Beatboxing meets Brecht: Political theatre for 2015
No Milk For Foxes – Camden’s People Theatre, until 09 May 2015 (tickets)
In case you missed it, there is a little thing called the ‘general election’ happening in a couple of weeks. Across England the electorate appears gripped by apathy. Not for us the forceful, passionate women leading vibrant nationalist campaigns capable of instilling a sense of self-determinative belief in voters. For those sandwiched between Wales and Scotland the choice is between three different shades of beige – one shiny as a Christmas ham, one an amalgamation of several sock-puppets and one that leaves no discernible impression at all – or, how could we forget, everyone’s favourite part-man, part-pub sound bite generator.
Voter turn-out has been declining since the 1950 election when almost 84% of people cast their ballot and by 2010 had sunk to 65% of the electorate (amazingly this is still higher than the nadir in 2001 which saw less than six out of ten eligible voters bothering to have an opinion on who they wanted to control their lives). In the intervening years mass political movements have come and gone but the institutions of Westminster have remained as hierarchal as they have ever been, and – based on a simplistic metric of ‘private education and Oxbridge’ – may have gone backwards to Victorian levels of patrician governance, with few MPs from across the political spectrum able to claim a background that even Tony Blair’s favoured ‘Mondeo Man’ could identify with.

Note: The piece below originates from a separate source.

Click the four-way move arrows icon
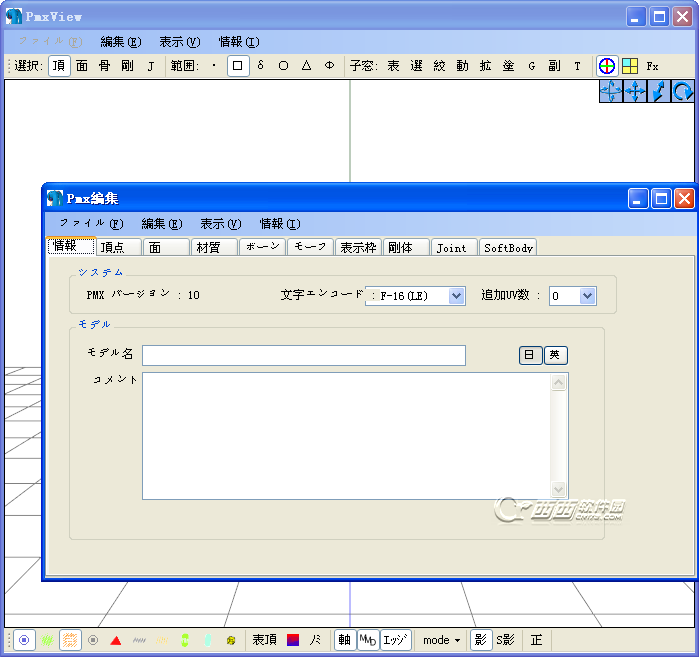Image resolution: width=699 pixels, height=657 pixels. tap(635, 91)
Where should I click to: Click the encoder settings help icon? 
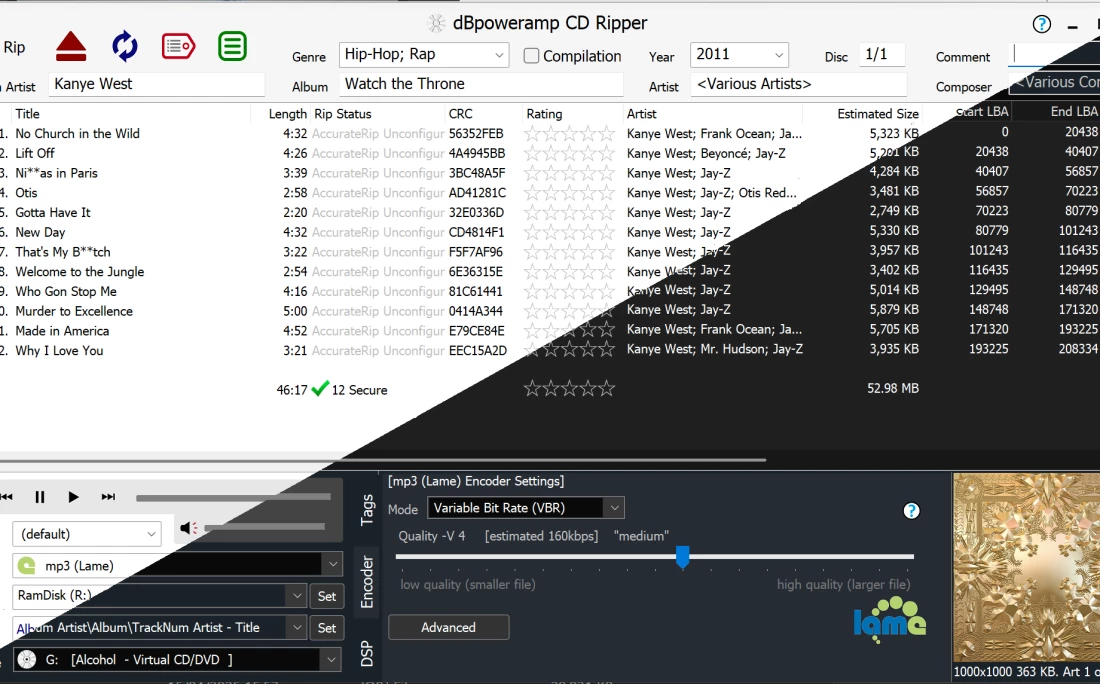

The question of how to get people back to the ballot box may not be solved by the London fringe theatre scene but at least they are trying. At present you can barely make it into any black-box space without being assailed by the sound of discontent with the political system. Camden’s People Theatre is no different and No Milk For Foxes finds itself at the centre of three weeks of drama drawn together under the appropriately-titled banner of The State We’re In.
The most refreshing thing about No Milk For Foxes is that it does not lecture its audience. There is little overt politicisation in the narrative and no attempt to indoctrinate those watching with a finale that involves a rousing rendition of The Internationale. Instead it seeks to engage with political issues by shining light onto the mundane everyday pressures of living in a 21st century economy where ‘flexible working’ refers to the terrifying prospect of zero hours contracts and no money in next week’s paycheck rather than the ability to work from home on Friday afternoons.
The best political theatre for me is always implicit rather than explicit! Sounds like No Milk For Foxes achieved that. Bravo!